L’univers de Valérie Belin, photographe née à Boulogne-Billancourt en 1964 et travaillant aujourd’hui à Paris, semble plus simple à appréhender, plus familier; et pourtant…

En effet, si sa photographie est figurative, concrète, précise et si ses clichés sont organisés en séries, quantifiés, presque classés, tout y est cependant question d’ambiguïté, de flou et de mystère. En parcourant ses travaux on se rend rapidement à l’évidence: Valérie Belin aime nous entraîner dans un voyage sans frontière entre réel et imaginaire, entre vivant et inanimé, entre original et copie. Un voyage dont on ne sort pas indemne, tant il y est question du corps, de l’âme et parfois de la douleur qu’on peut volontairement ou involontairement leur infliger.

À ce jeu du vrai ou faux, cette artiste excelle. Tout dans l’œuvre de Valérie Belin est un appel à se glisser dans la peau d’un détective et à poser une loupe sur ses images. Sa parfaite connaissance des techniques photographiques lui permet de manipuler avec précision la réalité, de nous montrer ce qu’elle veut exactement comme elle le veut. Aucune place n’est accordée au hasard. Ses formats spectaculaires ne nous laissent pas non plus de choix: la concentration, l’observation, la confrontation, le face à face sont obligatoires. Ils éveillent en nous une sorte de curiosité enfantine ou malsaine qui nous pousse à observer les détails de ses sujets comme si on épiait le faux-pas d’un collègue de bureau, ou qu’on ne pouvait s’empêcher de fixer le défaut physique d’un voisin de bus. La netteté de ses photographies nous invite à une observation minutieuse, quasi scientifique à la recherche d’une faille révélant la vraie nature de ses sujets. Ses mises en scène sans contexte sont elles aussi un pousse-au-crime: pas de décor, pas d’information, des fonds blancs ou noirs qui mettent encore plus en avant ses sujets et nous empêchent de détourner le regard ou de nous perdre dans un paysage. Telles sont les règles que l’artiste a définies. Alors, prêtez-vous au jeu. Essayez d’identifier la nature exacte des fruits contenus dans ses corbeilles. Que vous indiquent leur brillance suspecte et leur mise en place trop parfaite?

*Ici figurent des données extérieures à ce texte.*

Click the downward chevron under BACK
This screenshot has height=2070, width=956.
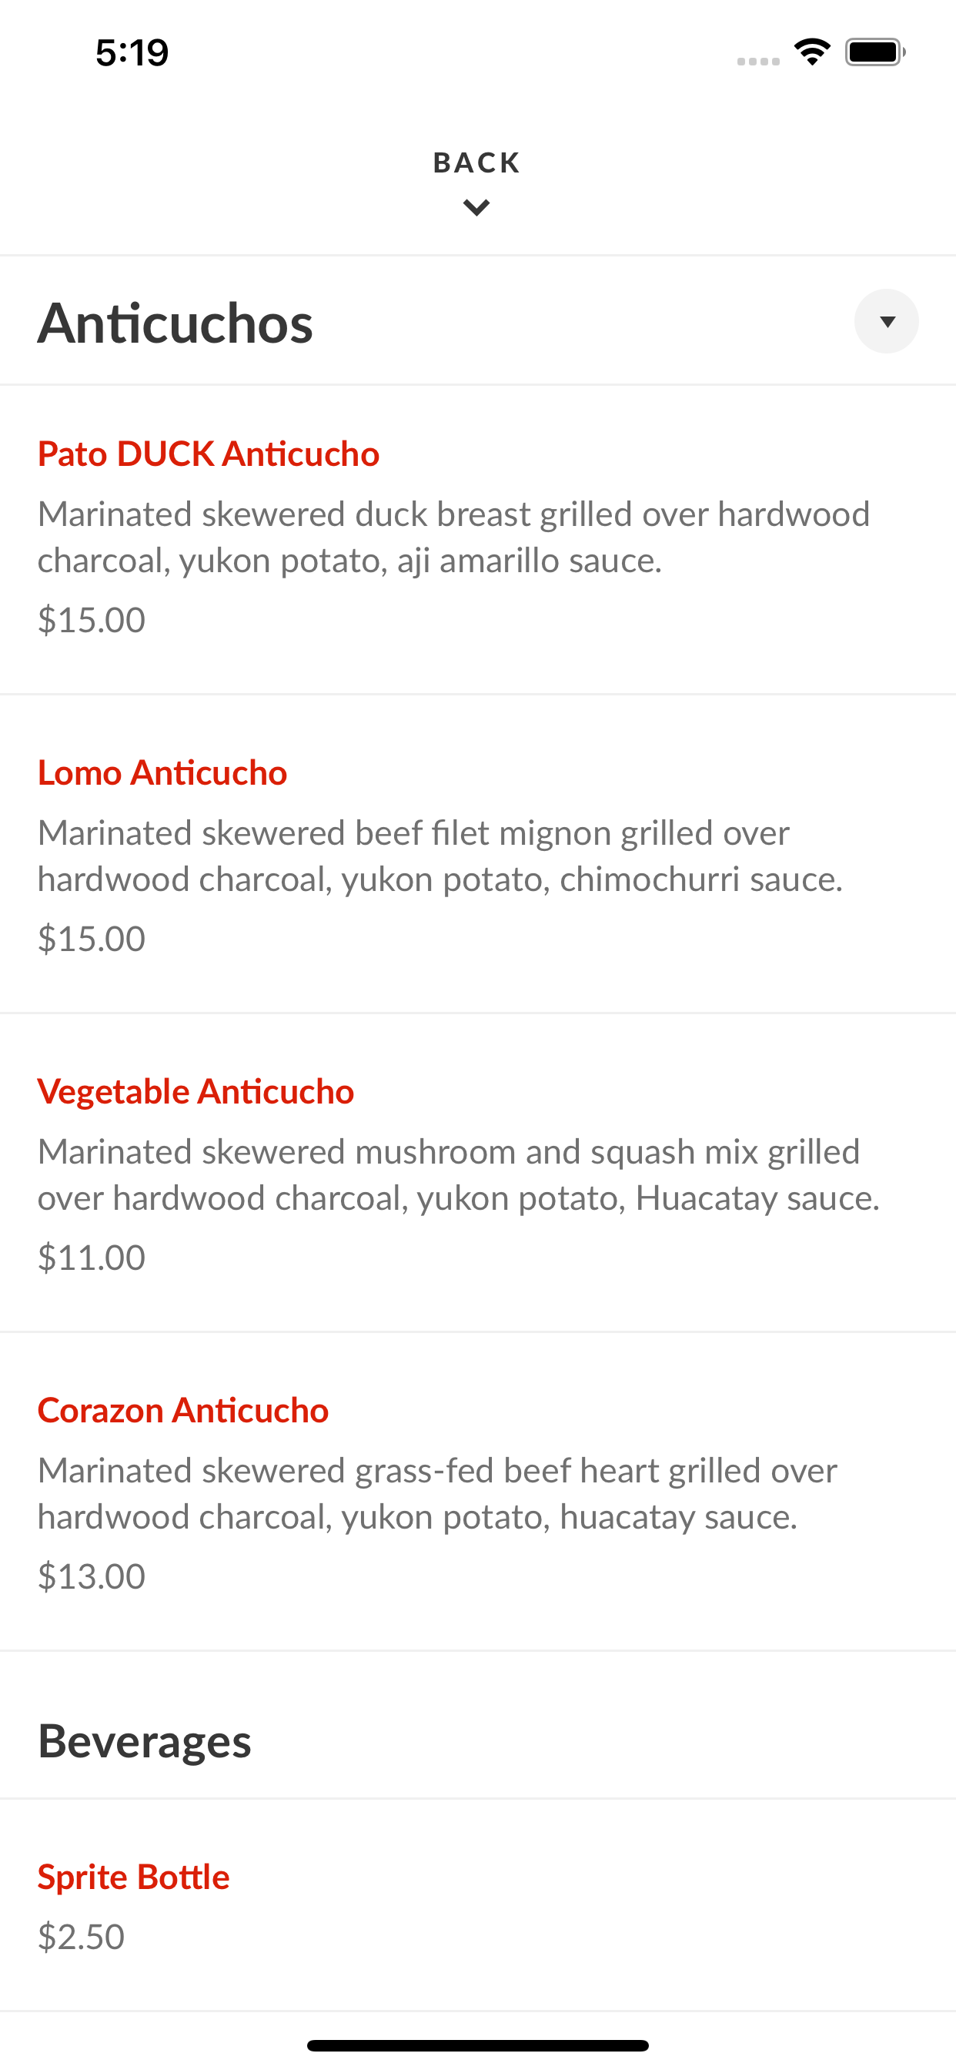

Observez la surface de ces masques de clowns dont la peau est tellement réaliste qu’ils ressemblent à des scalps, à la surface d’un visage prélevé à même le corps. Demandez-vous ce qu’il se passe dans la tête de ses mariées marocaines croulant sous les vêtements d’apparat et qui finissent par disparaître sous ces couches étouffantes de tissus brodés. Comparez ses sosies de Michael Jackson. Au premier regard, aviez-vous remarqué ce nez tordu, scotché puis couvert de maquillage? Cherchez ce qu’il reste d’authentique chez ses culturistes dont les muscles bombés prêts à imploser deviennent de véritables armures métallisées. Tentez de déceler la supercherie: les pores, les poils ou les éraflures qui sur les peaux révèleraient l’identité du sujet et vous permettraient de différencier un homme d’une femme, un mannequin de magasins d’un mannequin d’agence.

La différence entre ces hommes-objets et ces objets-humanisés est fine et dérangeante, ces êtres vivants à la plastique parfaite et ces êtres de plastique sont étonnamment proches.

Et en attendant la réponse, d’autres questions seront certainement venues jusqu’à vous: jusqu’où sommes-nous prêts à nous faire mal pour atteindre nos buts et nos fantasmes? Qu’est-ce que la beauté aujourd’hui? Pourquoi avons-nous tendance à nous imiter les uns les autres? Se déguise-t-on pour être vu ou pour se camoufler? Et nous reste-t-il quelques grammes de sens critique face aux avalanches d’images que l’on nous montre?

Dans tous les cas le vrai fait peur tant il semble faux, et le faux met mal à l’aise tant il semble vrai. Et s’il est un mot qui pourrait servir de fil rouge à tout le travail de Valérie Belin c’est peut-être le mot « faux-semblant » car derrière les apparences, le matériel, le fabriqué, ce que la photographe nous montre n’est qu’émotions. En bousculant nos sens, en les trompant, elle nous amène à sa manière à des réflexions beaucoup plus « immatérielles ».

Valérie Belin est représentée par la Galerie Jérôme de Noirmont. Sur le site de l’artiste vous pouvez consulter toutes ses séries de photos et découvrir ains tout son univers. Une très belle initiative.